• [ASSIGNMENT]: From the line that has "Given: Pick the yellow coil in the DRSS model" down to the last line of the data below, set down every line exactly, but none of the pictures.

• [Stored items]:

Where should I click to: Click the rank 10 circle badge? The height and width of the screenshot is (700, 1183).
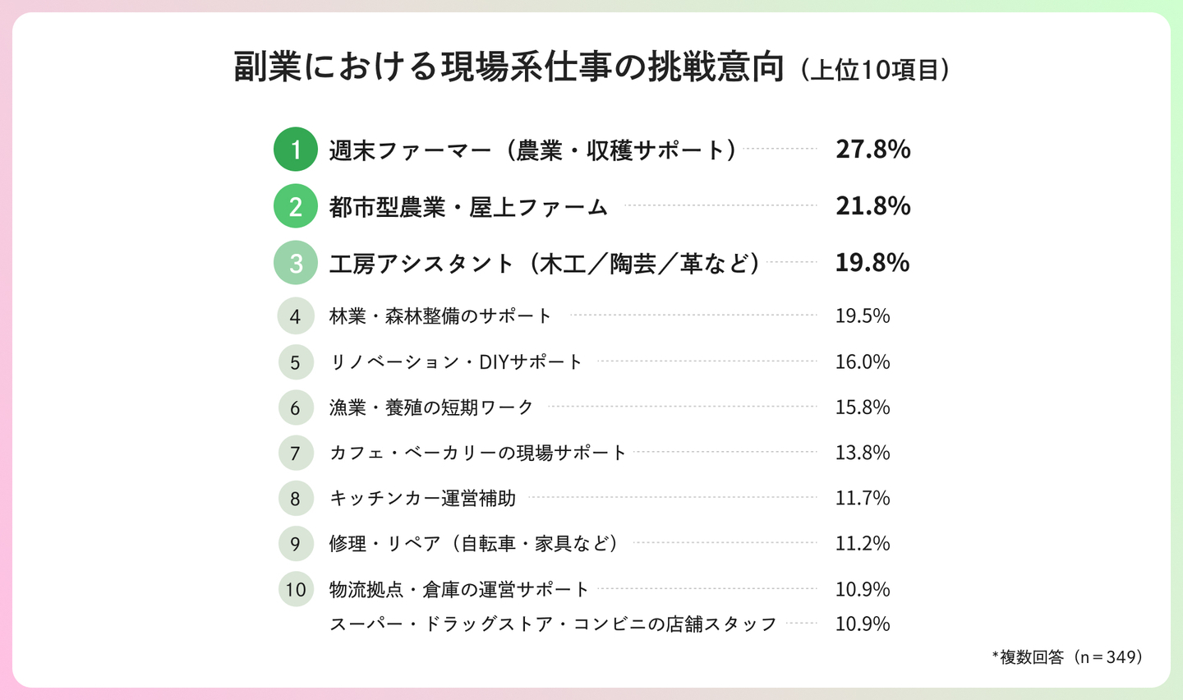pyautogui.click(x=296, y=589)
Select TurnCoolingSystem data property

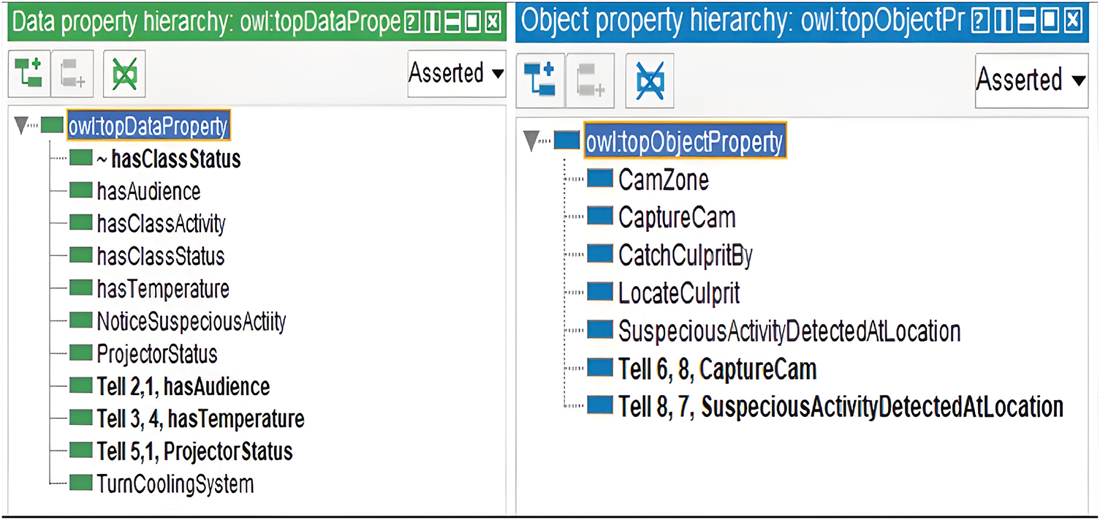point(175,483)
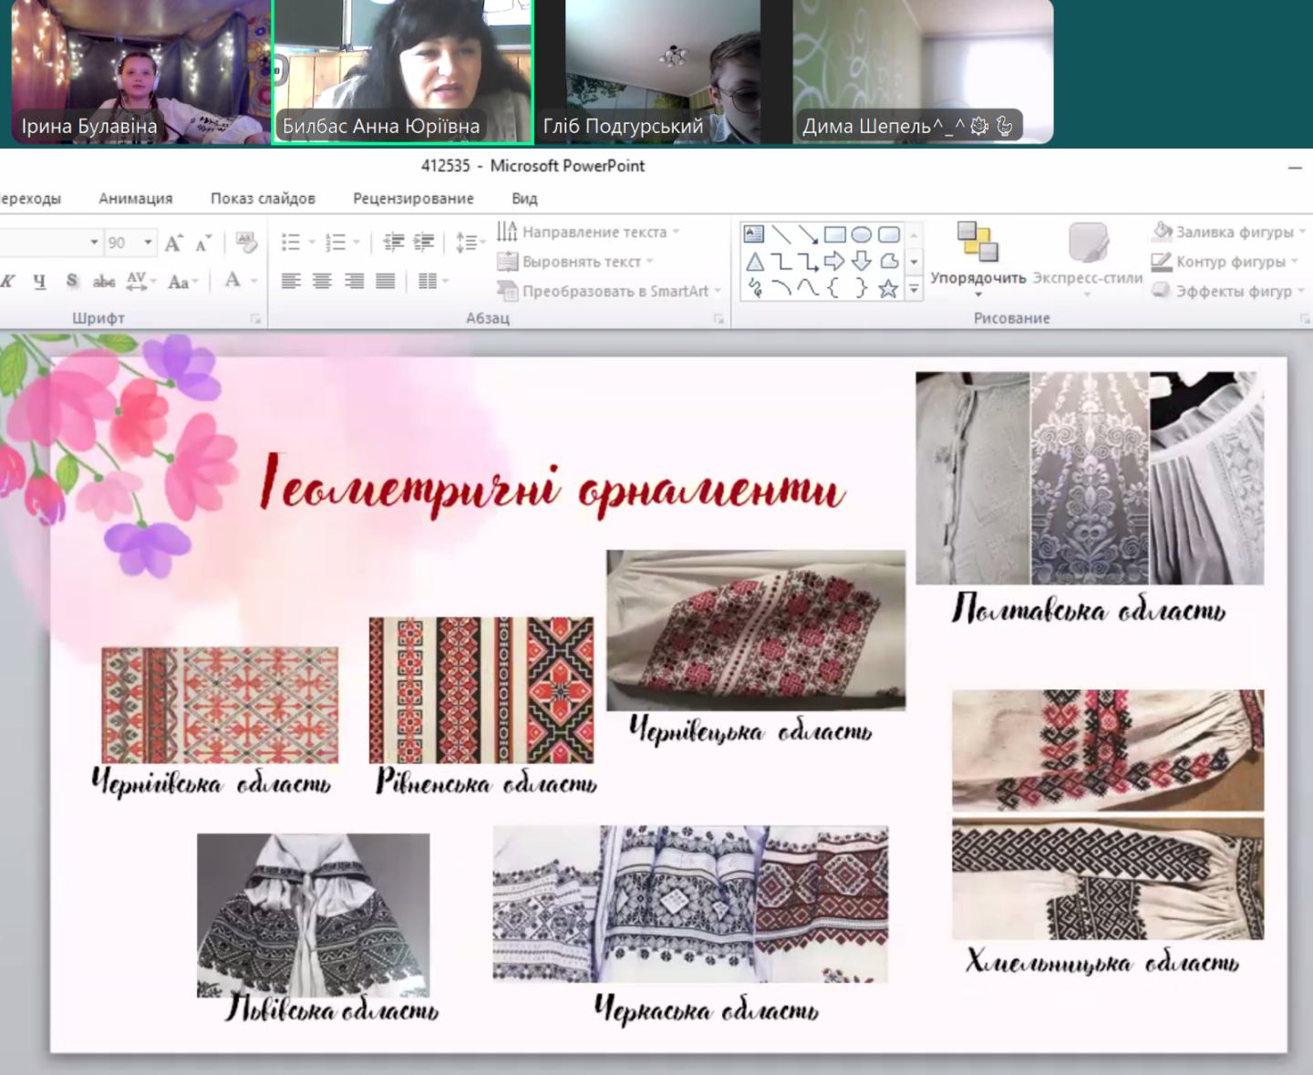Pick the right arrow block shape
This screenshot has height=1075, width=1313.
(x=834, y=262)
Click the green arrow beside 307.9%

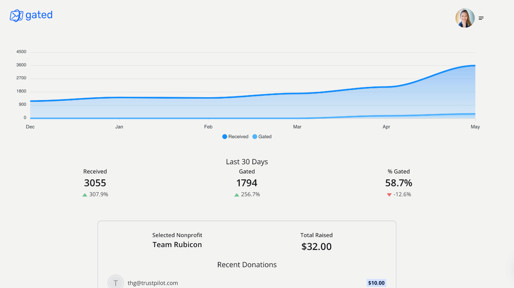(x=85, y=194)
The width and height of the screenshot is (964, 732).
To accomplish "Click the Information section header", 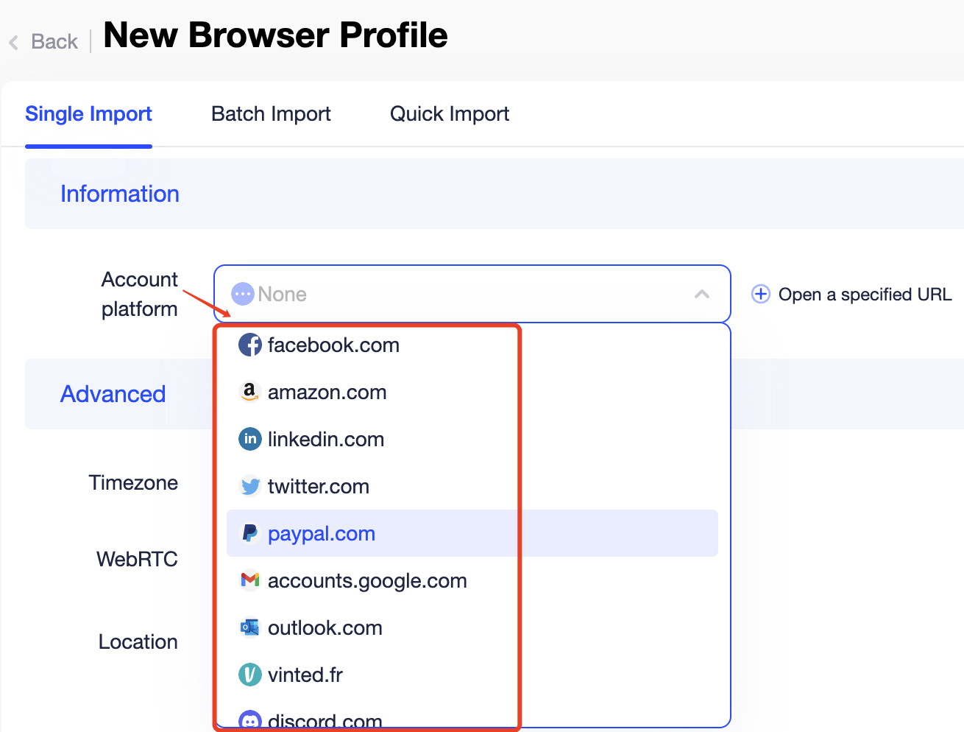I will pos(120,194).
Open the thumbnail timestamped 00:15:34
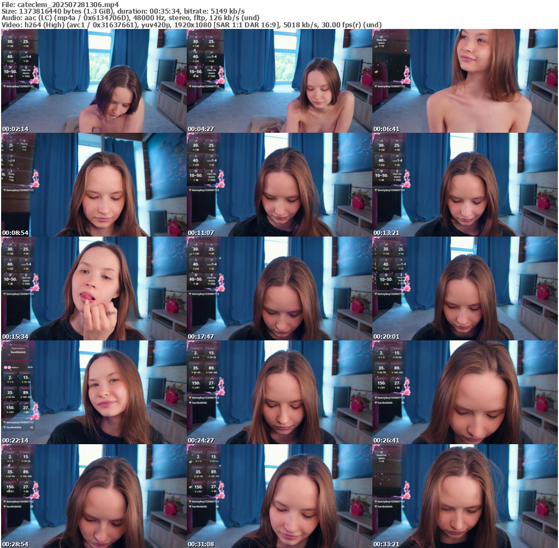The image size is (559, 548). (93, 288)
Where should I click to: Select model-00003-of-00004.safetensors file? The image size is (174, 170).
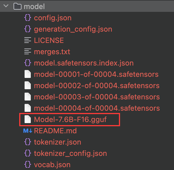[97, 97]

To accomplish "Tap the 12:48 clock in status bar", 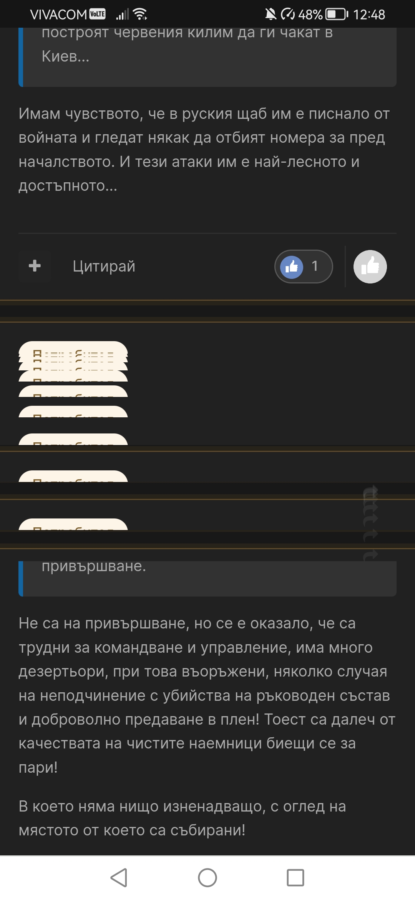I will (369, 15).
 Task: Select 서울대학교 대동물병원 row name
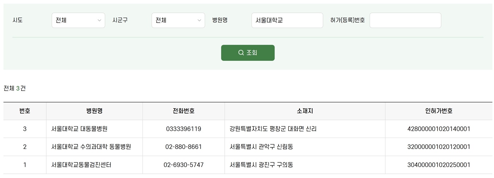tap(79, 129)
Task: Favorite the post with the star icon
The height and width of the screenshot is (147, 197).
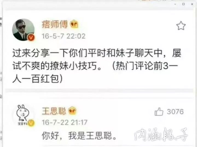Action: pyautogui.click(x=181, y=26)
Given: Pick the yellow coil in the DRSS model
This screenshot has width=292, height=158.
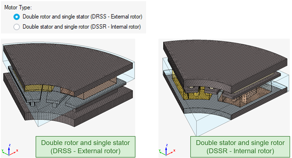Looking at the screenshot, I should point(33,88).
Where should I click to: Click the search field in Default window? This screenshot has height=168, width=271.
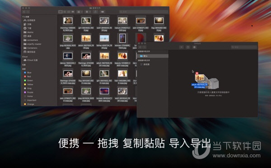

• [SOLUTION TO THE EXERCISE]:
Given: Pick the yellow coil in the DRSS model
This screenshot has width=292, height=158.
Looking at the screenshot, I should point(33,88).
Where should I click to: Click the search field in Default window? This screenshot has height=168, width=271.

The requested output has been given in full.